Shareholders are mulling reducing positions in the companies they took public in 2021, despite sitting on heavy losses as stocks trade well under IPO prices, sources tell the Pulse.
The accelerated market in Europe has been subdued for several weeks, with block trades held back by sale restrictions before Q1 earnings releases and in anticipation of the meeting of the US Federal Reserve on May 4.
Companies have come out of blackouts and the Fed meeting is over, but heightened market volatility since then has made all ECM activity difficult.
“We just need markets to calm a bit,” said an ECM banker. “Now corporate results are out of the way we expect things to pick up.” Some of these blocks are expected to be in 2021 IPO names despite many of these deals trading underwater.
Several sell-side sources confirmed to the ECM Pulse that many 2021 IPO sellers have accepted the fact that their remaining stock is unlikely to return to IPO levels. But many, particularly financial sponsors, are still keen to monetise holdings.
A second ECM banker said selling has become more attractive for many financial sponsors to build a war chest for capital deployment, particularly given difficulties in the high-yield market and in raising leverage for new deals.
Also, many sponsors are, despite poor trading since IPO, sitting on positive returns on early-stage investments.
“Some issuers are still heavily in the green on the investment they made pre-IPO and there are debates going on about what to do,” said a third ECM banker. “They want to know what is the perception of doing a block when the stock is down 20% or 30% for the year and is materially below IPO price.”
“Some of those issuers are coming to us and asking what we think they can sell, now that we are out of results season, but it is still a very difficult market to navigate,” he added.
For many sellers, the thinking is that if they don’t sell soon, they may miss an opportunity, sources argue.
Several shareholders are also regretting not reducing their positions earlier this year, said the second banker, before global macroeconomic conditions worsened and geopolitical tension spiked because of the Russian invasion of Ukraine.
Their holdings have, in some cases, fallen by double digit margins since and there is now an understandable urge from sponsors to deal where they can in case market conditions go further south.

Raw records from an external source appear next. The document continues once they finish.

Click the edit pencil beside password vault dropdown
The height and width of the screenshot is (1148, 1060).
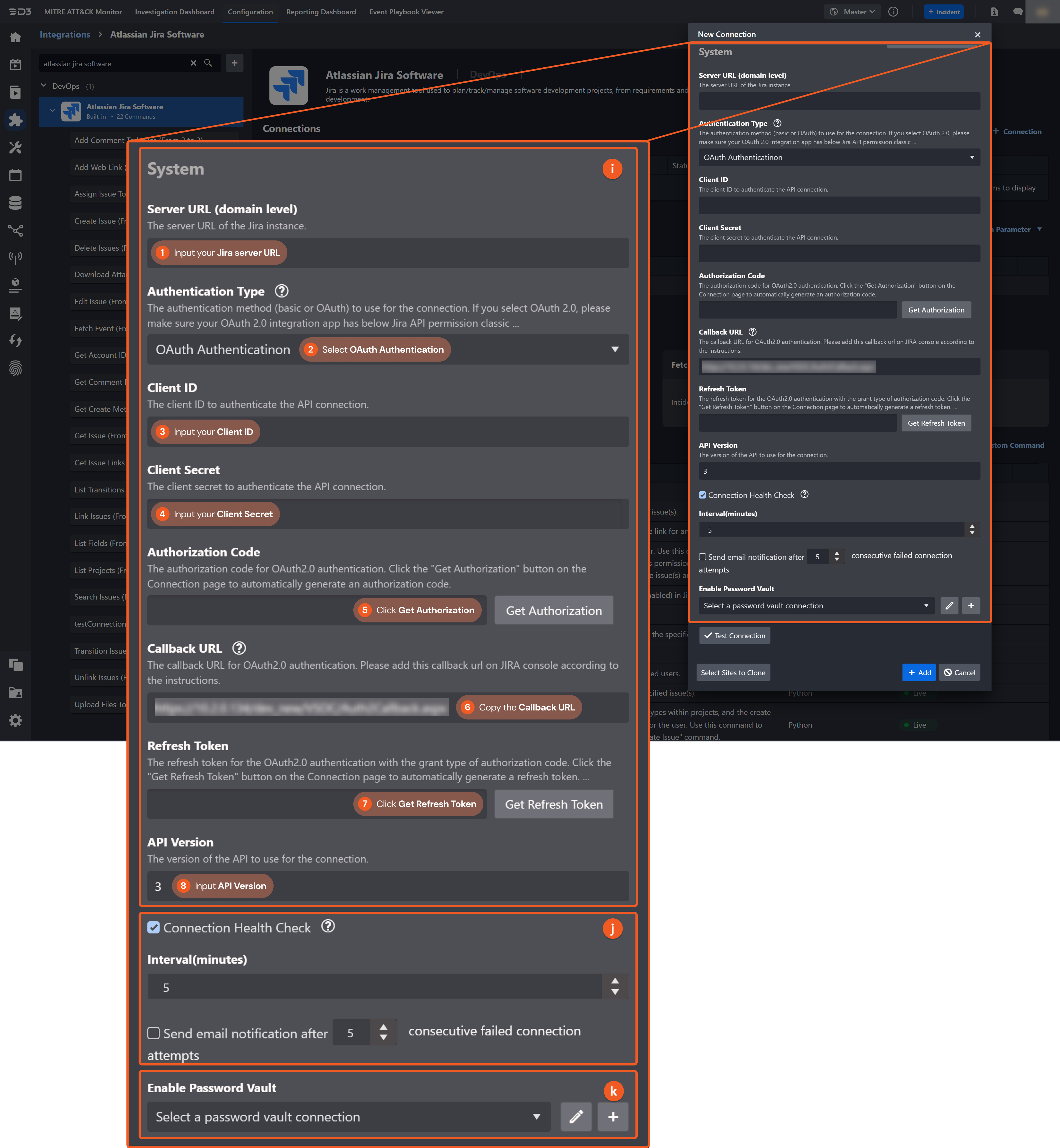coord(949,606)
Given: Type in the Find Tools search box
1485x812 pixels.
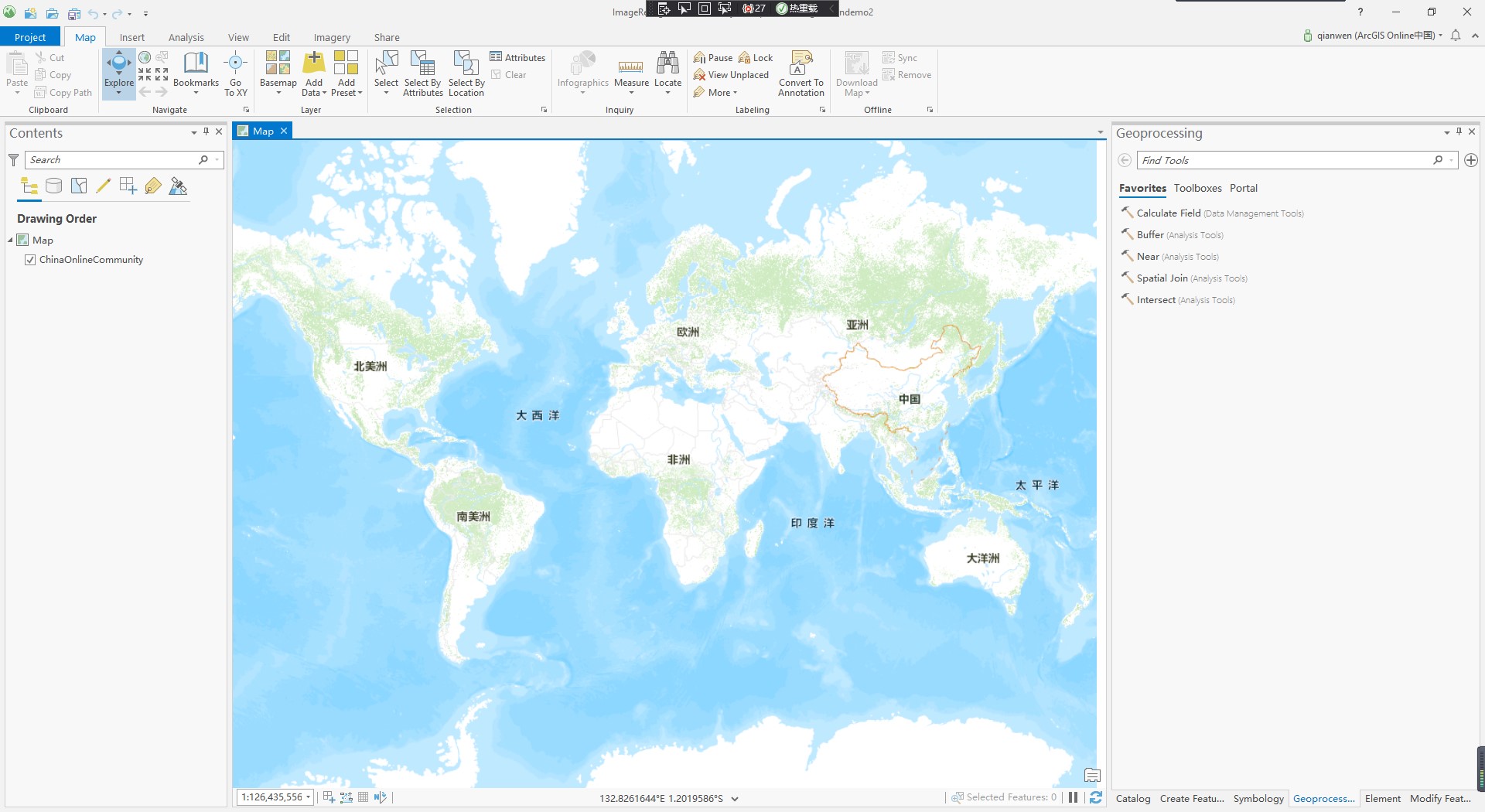Looking at the screenshot, I should coord(1284,160).
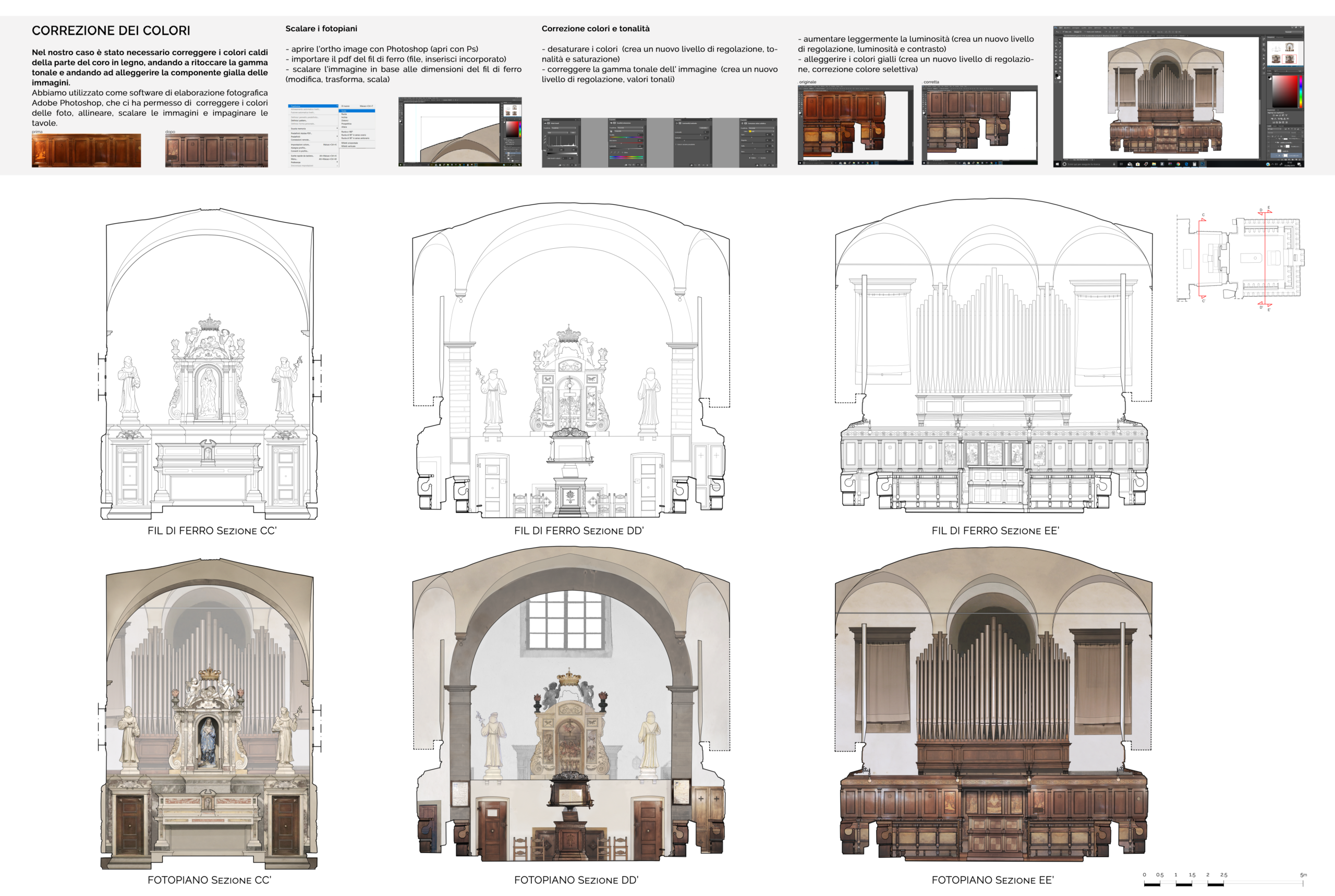
Task: Expand the Preferenze submenu arrow
Action: pos(337,162)
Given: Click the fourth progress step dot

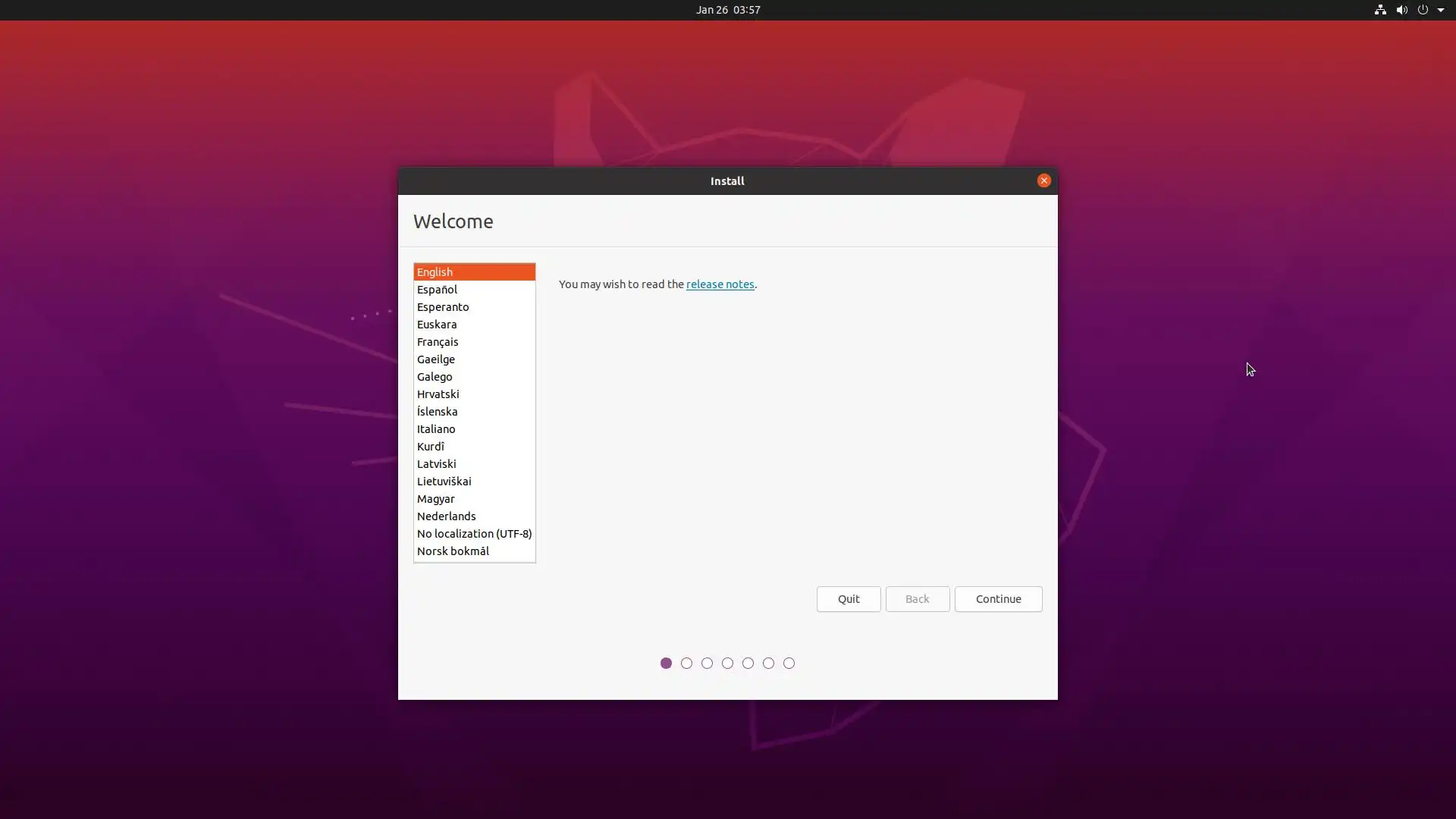Looking at the screenshot, I should tap(727, 664).
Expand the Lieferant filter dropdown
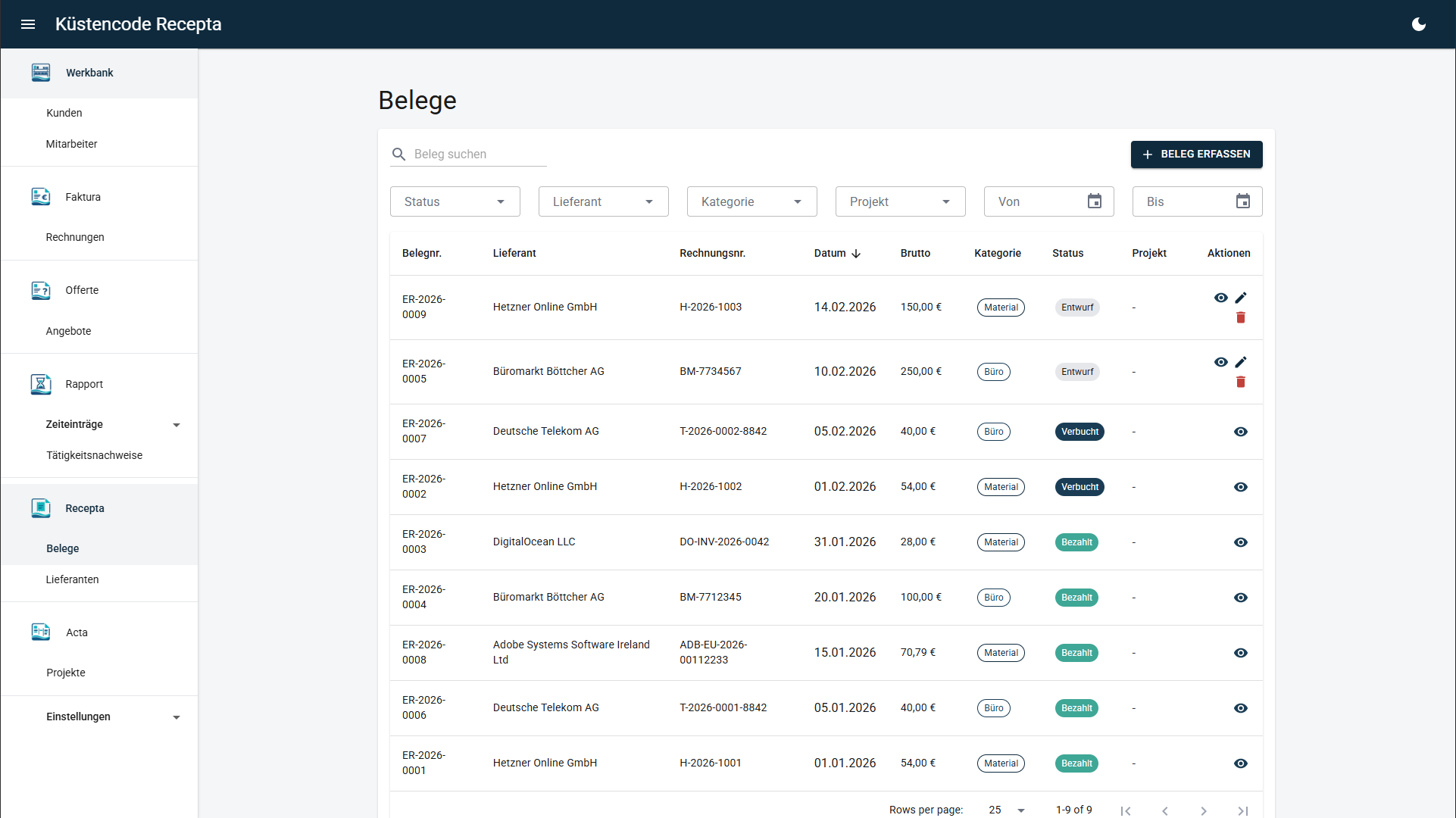The image size is (1456, 818). tap(603, 201)
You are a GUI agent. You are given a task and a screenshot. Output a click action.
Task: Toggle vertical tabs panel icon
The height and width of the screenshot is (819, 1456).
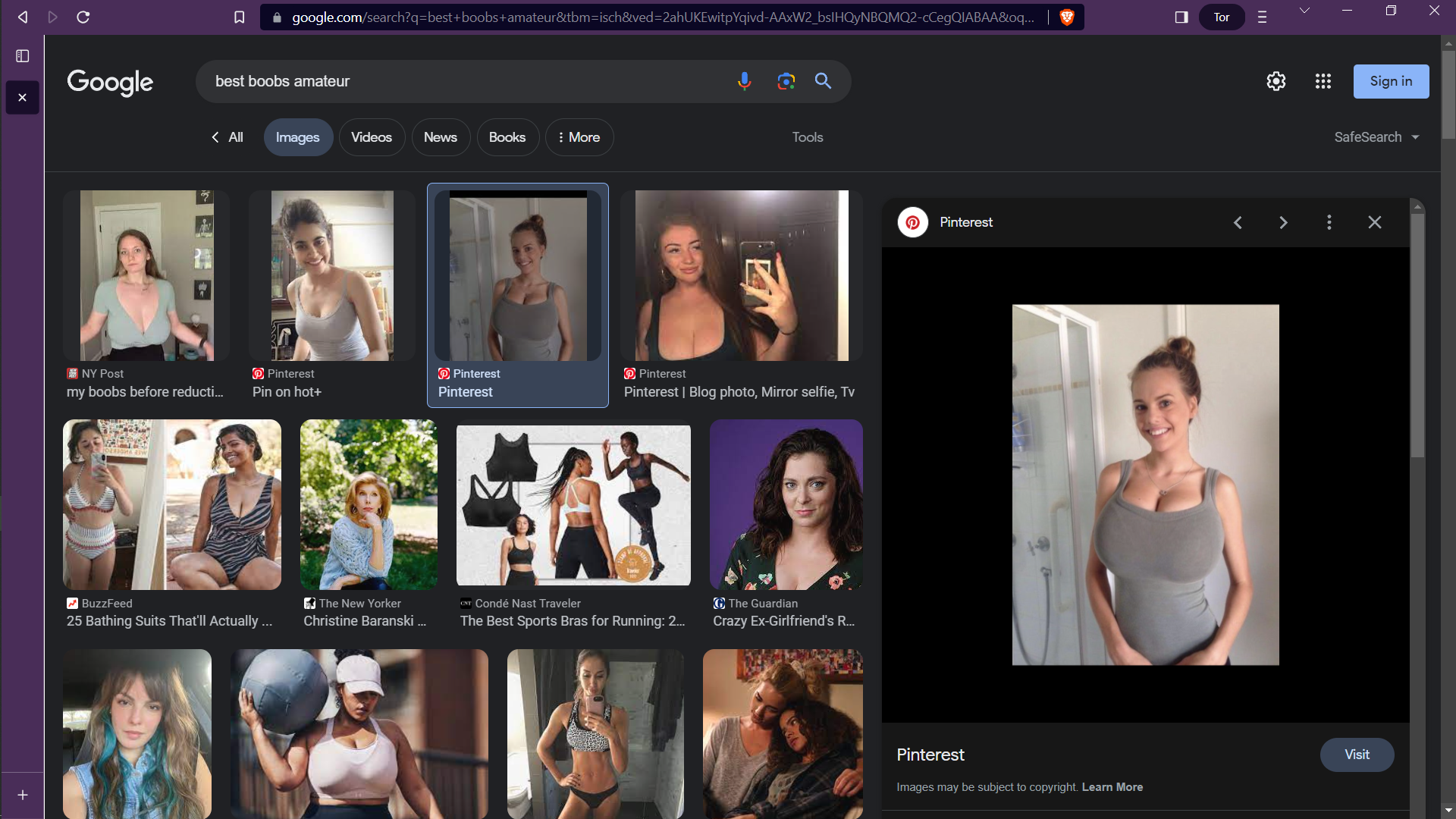pyautogui.click(x=23, y=56)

But picking a window when markets remain violent is difficult, particularly in stocks where there is a growth or tech-angle, as it was the case for many of 2021 IPOs. Large disruptive tech firms have been among the largest underperformers among listed equities in 2022.
“Everyone needs to be mindful of sentiment, particularly advisors and the issuers,” said the third banker adding that he had thought deals had been ready to go after meeting of the last Fed meeting two weeks ago before markets violently fell again.
Global market performance since the Fed meeting has been poor, with US indices leading the downward trend. The CBOE Vix index has hovered around 30 for the last fortnight which, while not making block trades impossible, makes investors nervous.
The other side of the trade
Sponsors may be warming to the possibility of selling down their underwater holdings, but for deals to work they need investors to be willing to buy more of a stock on which they may have taken a heavy loss.
When weighted for size, the whole 2021 EMEA IPO market has produced a negative weighted return of over 20%, according to Dealogic data, with some of the largest and most well subscribed deals as the worst performers.
Despite this, an investor speaking to the ECM Pulse said that his firm would still be willing to look at trades in last year’s IPOs. Any stock banks bring to market would have to fit into the broader macroeconomic themes being played out in equities, he cautioned.
“We are being very selective about the names we are buying. It isn’t a ‘buy the dip’ moment, it is a structural change in markets,” he added.
Many investment outfits are lucky enough to be able to take a longer-term view on stocks and, therefore, can make selective investments in companies that are deemed to still be likely long-term disruptive leaders despite big-tech’s current woes, the investor said.
But the mindset of most investors is changing away from growth to defensive plays that can withstand the economic pressures being predicted by global central banks, he cautioned.
“We are back to a bunker portfolio,” he added.
Even if investors are willing to take a bet on last year’s IPO candidates, many will demand large discounts to take part. The average EMEA block discount since the Russian invasion of Ukraine on February 24th has been 7.35%, according to Dealogic data.
Despite this hefty average concession, many of this year’s blocks are also underwater vs. issue price. Investors are more likely to demand an even greater discount to the average so far this year, especially in a name that has underperformed since listing.
For many sellers already sitting on losses, that price may be too high.